Shrimp Recipes
Shrimp Saganaki
Wild Caught Texas Shrimp are simmered in a garlicky tomato sauce with a touch of chili, finished with creamy feta and fresh herbs. Perfect with crusty bread for soaking up every drop.
Serves four.
Ingredients
- 1/4 cup olive oil
- 1 yellow onion
- 6 cloves garlic
- 1 cup cherry tomatoes
- 1 tsp chili flakes
- 1/2 tsp oregano
- 1 cup tomato sauce
- 1 tbsp tomato paste
- 1 lb U-10 head-on Wild Caught Texas Shrimp
- 2 tbsp lemon juice
- 2 tbsp chopped parsley
- 1 block feta
- Salt and pepper to taste
Preparation
- Rinse shrimp and pat dry then set aside.
- Heat oil in a large skillet over medium heat.
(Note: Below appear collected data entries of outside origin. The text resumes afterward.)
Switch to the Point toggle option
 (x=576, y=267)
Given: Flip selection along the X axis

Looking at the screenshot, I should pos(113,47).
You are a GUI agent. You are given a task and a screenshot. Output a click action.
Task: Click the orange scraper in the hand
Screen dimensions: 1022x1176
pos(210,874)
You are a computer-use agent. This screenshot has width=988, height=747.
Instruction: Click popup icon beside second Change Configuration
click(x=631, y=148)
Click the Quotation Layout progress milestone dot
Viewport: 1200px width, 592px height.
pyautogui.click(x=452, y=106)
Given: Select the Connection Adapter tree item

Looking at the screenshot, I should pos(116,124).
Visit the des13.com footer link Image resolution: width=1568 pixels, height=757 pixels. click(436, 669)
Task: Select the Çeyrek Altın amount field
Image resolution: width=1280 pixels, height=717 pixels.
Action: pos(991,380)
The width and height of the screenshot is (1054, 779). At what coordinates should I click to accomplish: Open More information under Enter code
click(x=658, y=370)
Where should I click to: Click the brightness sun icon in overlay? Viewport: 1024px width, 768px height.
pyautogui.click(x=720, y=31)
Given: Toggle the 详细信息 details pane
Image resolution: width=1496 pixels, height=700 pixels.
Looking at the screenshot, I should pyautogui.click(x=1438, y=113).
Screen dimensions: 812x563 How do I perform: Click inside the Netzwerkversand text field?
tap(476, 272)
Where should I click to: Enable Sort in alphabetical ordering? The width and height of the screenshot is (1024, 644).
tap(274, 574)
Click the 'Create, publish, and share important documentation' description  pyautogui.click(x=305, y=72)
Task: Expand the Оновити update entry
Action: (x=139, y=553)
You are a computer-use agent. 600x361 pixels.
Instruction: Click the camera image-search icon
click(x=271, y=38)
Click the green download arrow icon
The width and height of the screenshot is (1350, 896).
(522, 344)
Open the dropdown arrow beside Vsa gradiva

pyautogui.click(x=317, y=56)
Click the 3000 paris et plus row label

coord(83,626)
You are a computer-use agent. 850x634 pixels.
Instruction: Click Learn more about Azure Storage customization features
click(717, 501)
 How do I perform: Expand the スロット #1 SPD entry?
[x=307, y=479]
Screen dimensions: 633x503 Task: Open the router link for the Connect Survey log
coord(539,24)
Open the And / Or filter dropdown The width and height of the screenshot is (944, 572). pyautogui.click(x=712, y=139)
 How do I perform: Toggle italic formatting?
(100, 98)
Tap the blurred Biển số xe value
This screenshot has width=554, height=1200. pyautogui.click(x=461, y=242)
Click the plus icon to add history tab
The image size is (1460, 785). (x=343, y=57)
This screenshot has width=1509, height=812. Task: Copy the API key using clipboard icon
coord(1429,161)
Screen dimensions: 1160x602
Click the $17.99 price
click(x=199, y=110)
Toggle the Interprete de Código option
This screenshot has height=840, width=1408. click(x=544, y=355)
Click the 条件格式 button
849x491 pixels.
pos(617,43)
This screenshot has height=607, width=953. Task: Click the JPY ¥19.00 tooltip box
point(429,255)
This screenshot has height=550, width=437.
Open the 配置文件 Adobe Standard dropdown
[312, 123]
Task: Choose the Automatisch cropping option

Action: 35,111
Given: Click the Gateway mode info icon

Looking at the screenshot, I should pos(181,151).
- Dice onion then transfer into the heated skillet and sauté for 3-6 minutes or until translucent and soft.
- Mince the cloves of garlic and then add to skillet.
- Slice cherry tomatoes in halves or quarters depending on size then add to skillet along with the chili flake and oregano. Sauté for 5 minutes.
- Add the tomato paste and stir to incorporate. Cook until the paste starts to darken in color (about 2-3 minutes) as this will deepen your flavor.
- Now add the tomato sauce and season with the salt and pepper to your liking.
- Next add your prepped shrimp and lemon juice to deglaze the pan, stir to incorporate and get any crispy bits off the bottom of the pan.
- Cover and cook on medium low for 5 min or until shrimp are pink in color.
- Take the cover off the skillet and add crumbled feta into the mixture. Cover again and cook until the feta is soft but not melted (about 3 min).
- Uncover, remove from heat and sprinkle with chopped parsley. Ready to serve.